Handling javascript errors as always been sort of a problem for me. Testing every combination possible in a big application is hard, and there is always a chance you will miss something.

Of course, we should always strive to make an application as bug free as possible, but users seems to always find a way to break it. You can always expect them to do something you never have think of, and this is one of the reason I created this plugin.

When a javascript error is detected, this plugin will do an ajax request to your server and then sends an email, of course you could also log it in a database. It’s certainly not a revolutionary idea, but still, I was finding the idea cool enough to add it to my list of online plugin.

It’s also very useful for debugging big live applications that you have not written. In which case you want to know if some users hit javascript errors already.

Download the source code

Integration

Load the plugin just after the jQuery library

      $(document).jsErrorHandler();

Your done.

Options

By default the plugin automatically fetch the domain and add it to the email subject, but you can overwrite it.
You can also define a from attribute, I would highly recommend that you change the from setting in the plugin file (jquery.onerror.js) if your going to use this plugin on multiple websites.
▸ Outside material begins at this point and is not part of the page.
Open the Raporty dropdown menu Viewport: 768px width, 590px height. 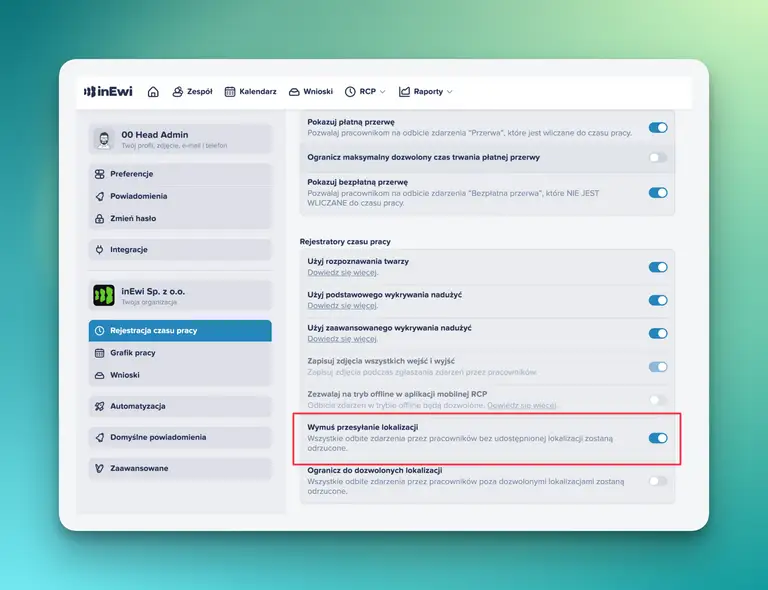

     $(document).jsErrorHandler({
        from: "support@youremail.com",
        website: document.domain
     });

The Email

The email received will look like this:

A javascript error has been detected on www.position-absolute.com

Error: variable is not defined
Url: http://www.position-absolute.com/creation/onerror/
Line: 21
UserAgent: Mozilla/5.0 (Macintosh; Intel Mac OS X 10.6; rv:2.0) Gecko/20100101 Firefox/4.0

Limitation

The plugin works on:
Firefox 3.6+
Chrome Latest
IE 7+

It does not work on Safari (but it will not break your application)

23 thoughts on “Handling javascript errors on production websites

  1. Hey Cedric, I haven’t looked at your code (yet), but can you sum up what you’re doing? I built something like this about a year ago (it just logged the errors using an image beacon). Here’s the jist of it (hope code doesn’t get stripped here).

    I basically used window.onerror but according to info I found at quirksmode at the time, Safari, Chrome, Opera and Konqueror (didn’t really care about the last two) don’t support that JS event.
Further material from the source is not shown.